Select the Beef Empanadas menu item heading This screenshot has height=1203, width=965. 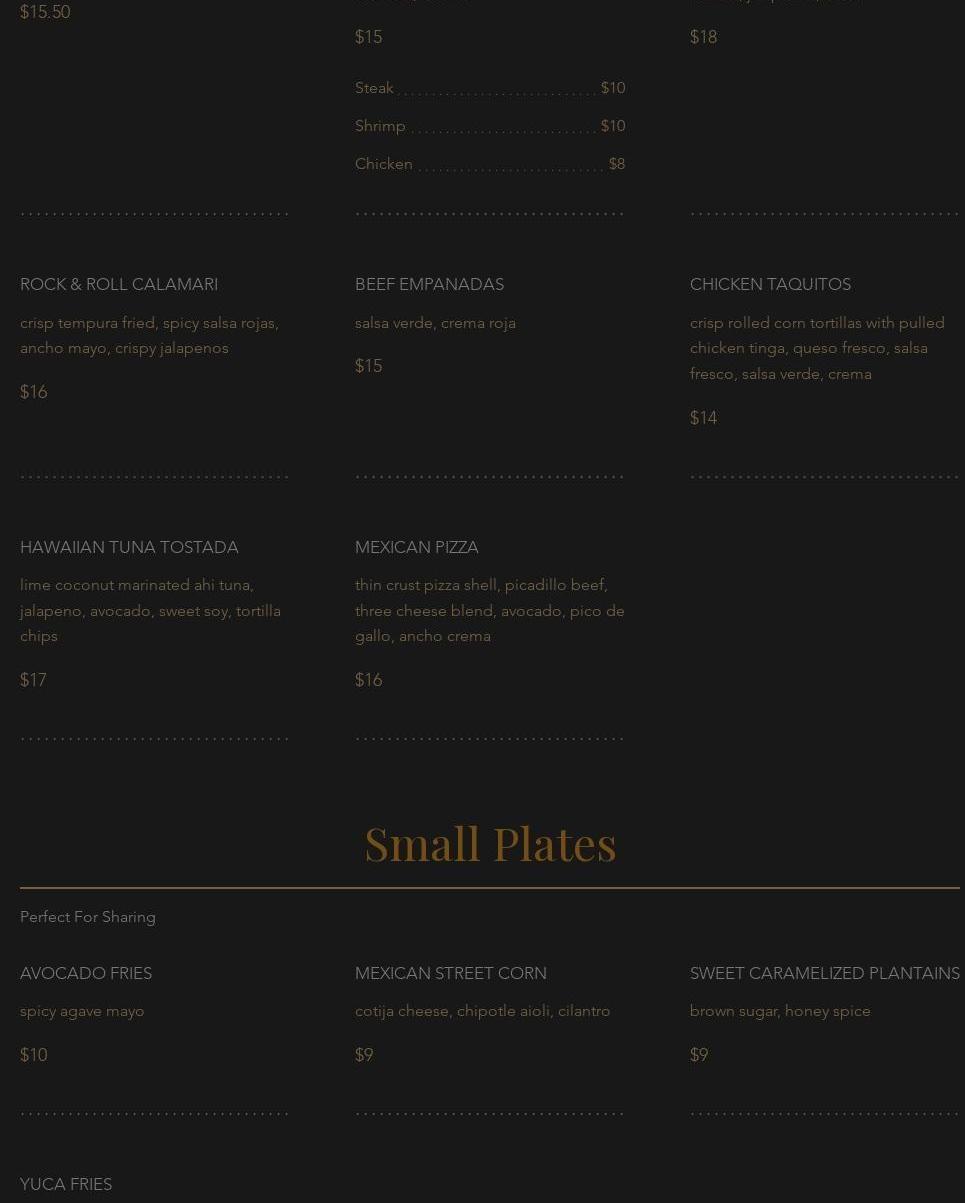pyautogui.click(x=429, y=285)
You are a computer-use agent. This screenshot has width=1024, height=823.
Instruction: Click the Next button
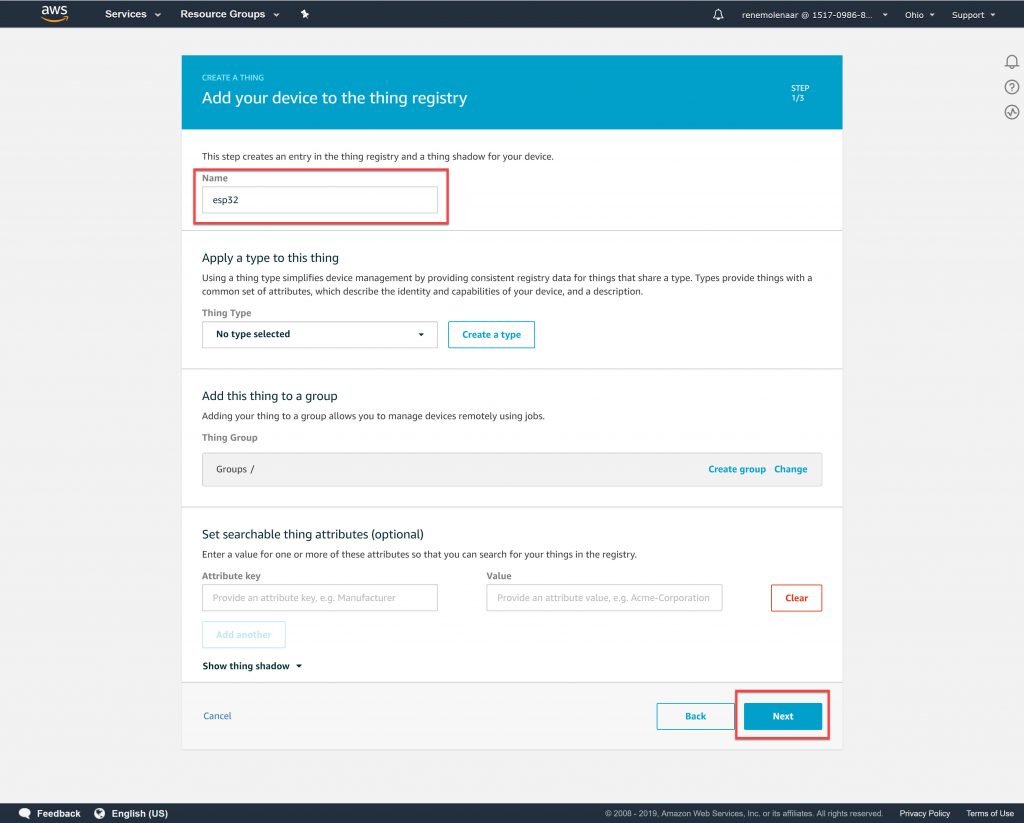pyautogui.click(x=782, y=716)
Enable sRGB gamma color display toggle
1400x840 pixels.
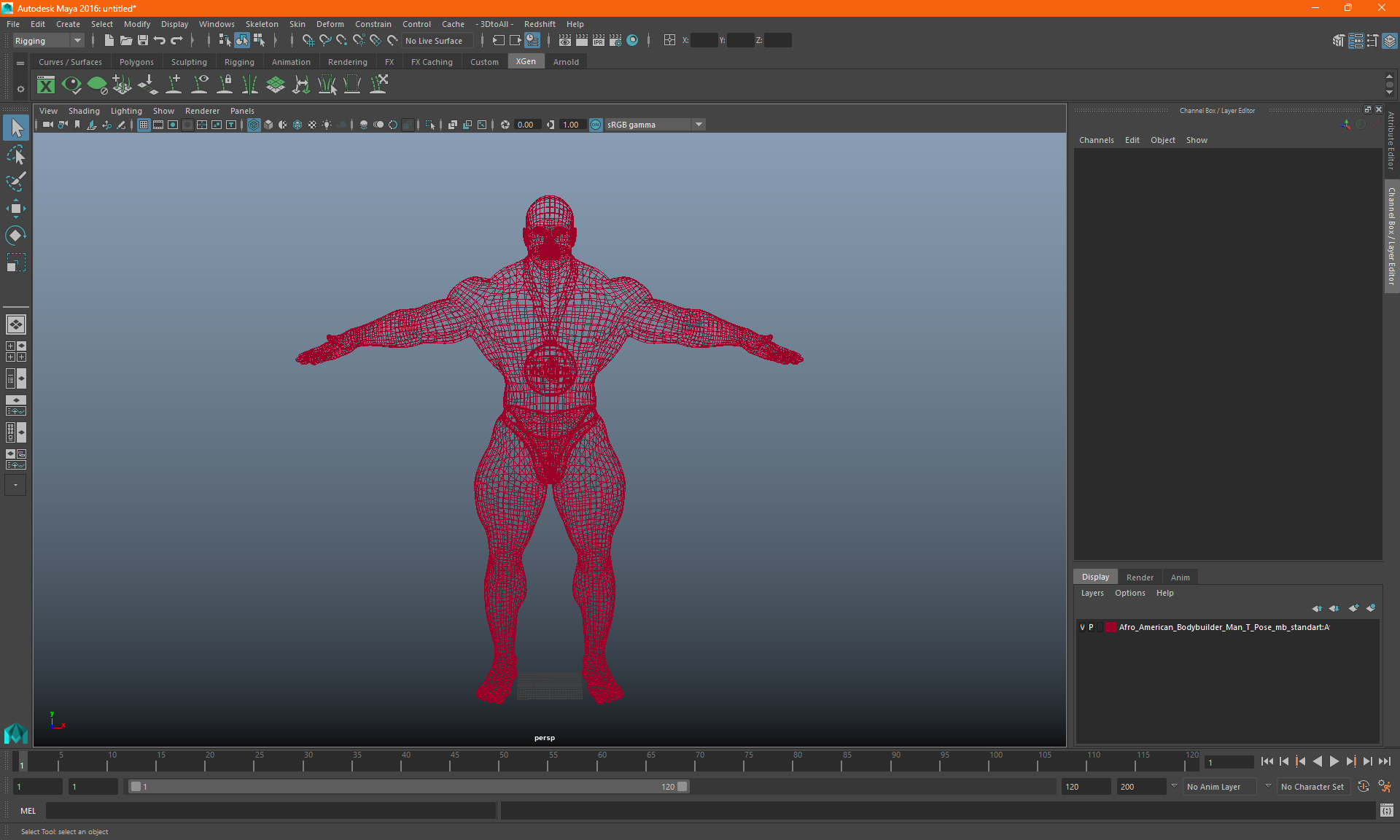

====

DIRECTIONS: The copy must begin with the line containing "Instruction: Click the Next button", end with the last line of the material, match each line exactly, and hold no pictures.

WRITTEN ANSWER:
Instruction: Click the Next button
pyautogui.click(x=782, y=716)
Enable sRGB gamma color display toggle
1400x840 pixels.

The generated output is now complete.